The D.C. law has been on the books since 1976 and makes it a serious crime to possess any handgun or a loaded, readily-usable shotgun or rifle even in your own home. A law that prevents a peaceable law-abiding person from possessing the one tool that she can use to defend herself at home against a criminal attack is just plain wrong.
Most people had never heard of the Parker case until last March when the U.S. Court of Appeals for the D.C. Circuit struck down the 30-year old gun ban saying it violated the Second Amendment. That made the news.

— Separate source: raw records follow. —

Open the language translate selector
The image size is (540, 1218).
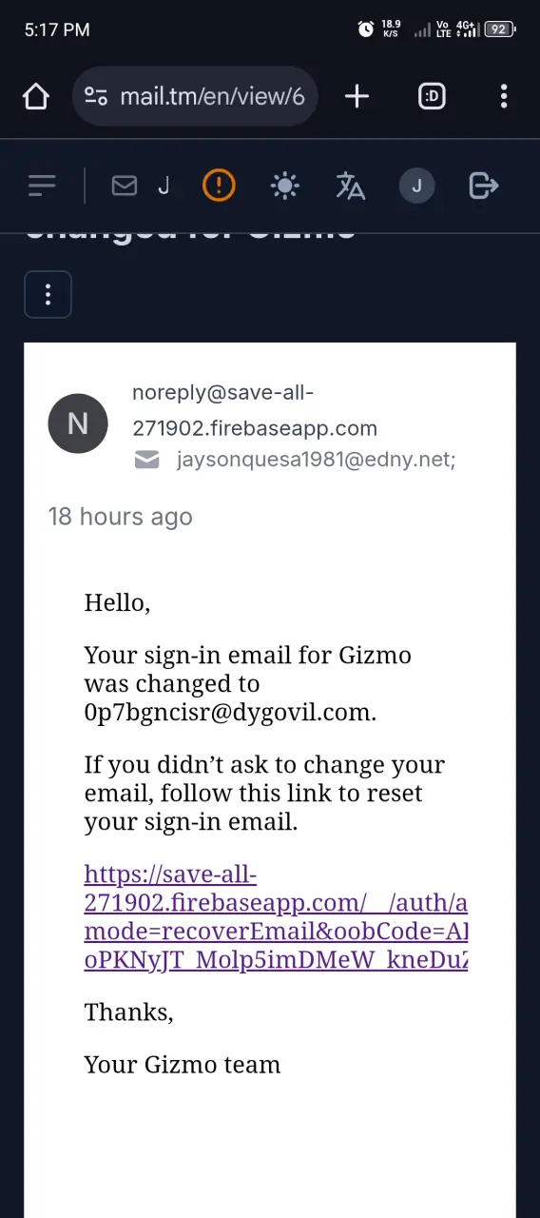[x=351, y=186]
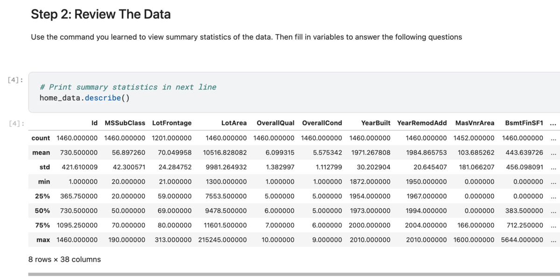Click the LotArea column header
Image resolution: width=560 pixels, height=280 pixels.
coord(234,123)
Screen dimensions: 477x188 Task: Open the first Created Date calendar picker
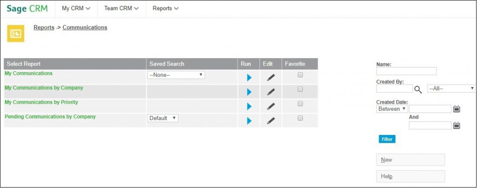point(457,109)
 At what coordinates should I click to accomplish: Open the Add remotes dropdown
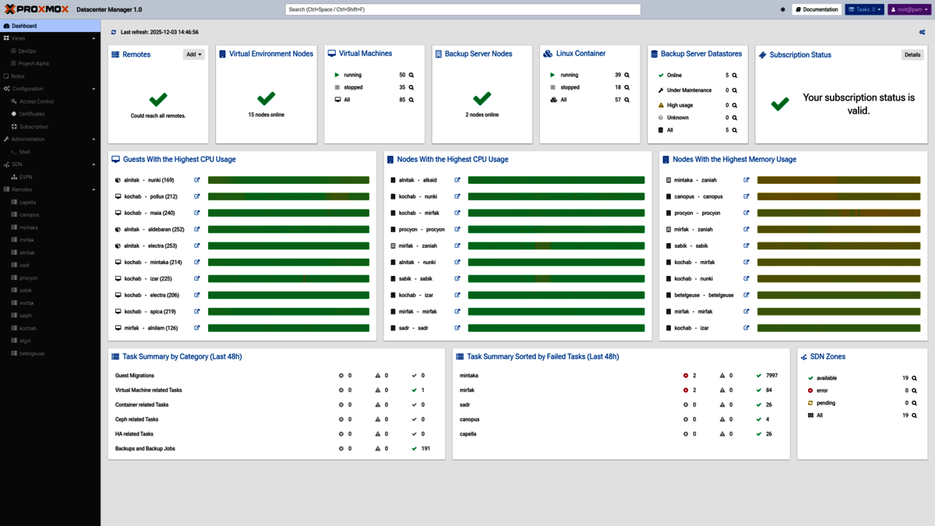pos(193,55)
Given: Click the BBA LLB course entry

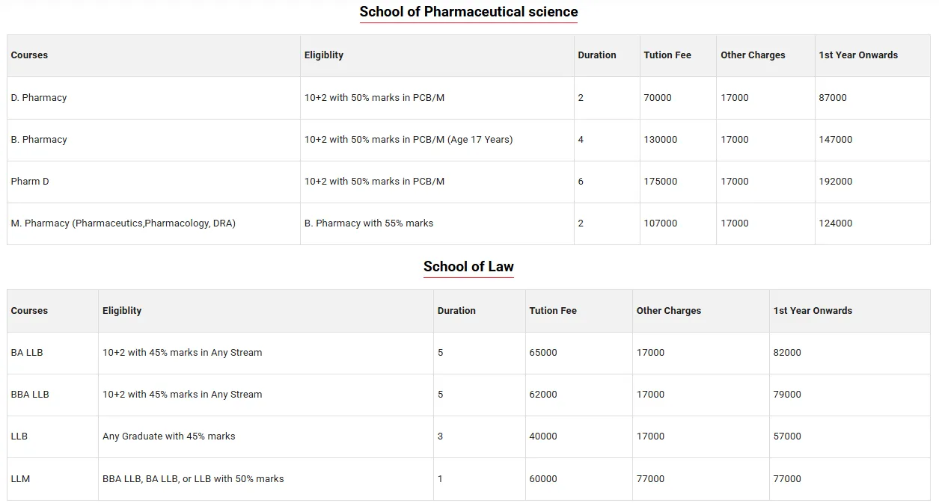Looking at the screenshot, I should click(x=28, y=395).
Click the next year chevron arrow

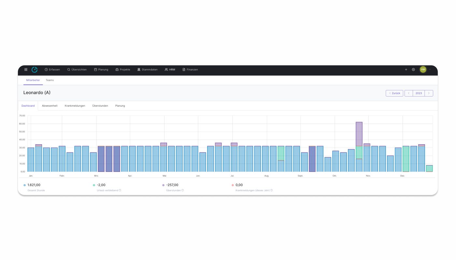click(429, 93)
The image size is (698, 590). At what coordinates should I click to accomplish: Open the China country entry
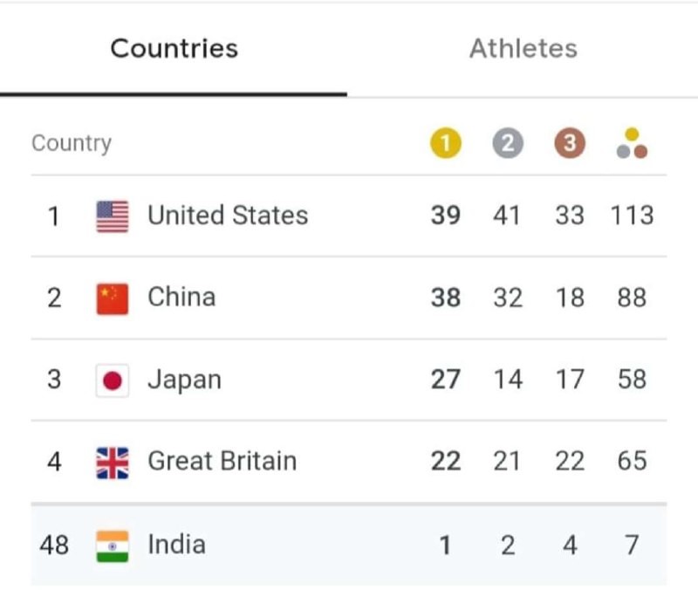(349, 298)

The Parker case has since been renamed Heller – Shelly Parker was not allowed to proceed with her case but plaintiff Dick Heller was. Now, the Supreme Court will decide what right is meant by the “right to keep and bear arms”. Is it an individual right that each of us has to own and possess our private firearms, without regard to any military service? Or is it a collective right that exists only to allow us to serve in the National Guard or a state-sponsored militia?
Sandy Froman is the immediate past president of the National Rifle Association of America, only the second woman and the first Jewish American to hold that office in the 136-year history of the NRA. The views expressed are her own and not that of any organization.
Be the first to read Sandy Froman's column. Sign up today and receive Townhall.com delivered each morning to your inbox.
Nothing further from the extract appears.